MITRE D3FEND: Cyber Defense Technique Catalog
MITRE D3FEND (pronounced “defend”) is a knowledge base and knowledge graph of cybersecurity countermeasures (defensive processes or technologies). D3FEND is an acronym for Detection, Denial, and Disruption Framework Empowering Network Defense. For each of the countermeasures, it tells what threats the countermeasure addresses, how it addresses those threats, and the situations in which the countermeasure would work.
D3FEND is an experimental research project, and is not yet as mature as MITRE ATT&CK. It complements ATT&CK by showing how the various defensive tactics and techniques in D3FEND are related to adversary tactics and techniques in ATT&CK.
The D3FEND Matrix
The D3FEND Matrix has a row for tactics, a row for base techniques, and multiple columns for techniques. What are these?
- Tactics: Defensive maneuvers against an adversary; the what of an action. These are Harden, Detect, Isolate, Deceive, and Evict.
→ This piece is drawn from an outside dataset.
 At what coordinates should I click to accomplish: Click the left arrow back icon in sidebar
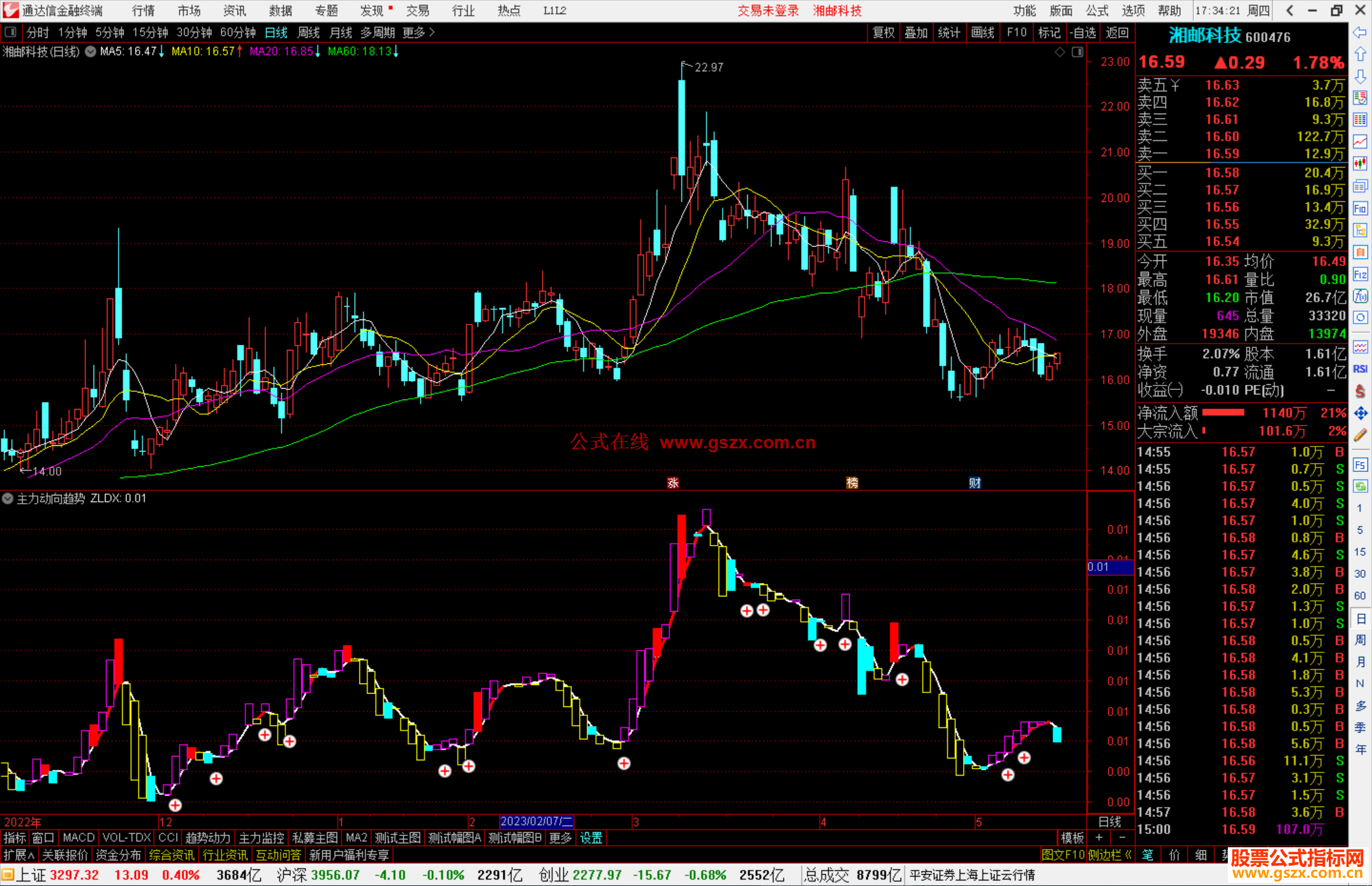(1360, 32)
- Base techniques: Top-level techniques. For example, File Analysis is a base technique under the Detect tactic. Base techniques are also referred to as categories.
- Techniques: The methods to achieve the tactics; specific defensive processes or technologies; the how of implementing the tactic. For example, Dynamic Analysis is a technique under the File Analysis base technique.
- Sub-techniques: More specific, lower-level techniques fitting under their parent technique. For example, the Certificate Analysis technique has the sub-techniques Active Certificate Analysis and Passive Certificate Analysis.
When you view the D3FEND Matrix, you can click tactics, base techniques, techniques, and sub-techniques to view the corresponding pages.
The page for each tactic shows a definition and list of techniques in that category.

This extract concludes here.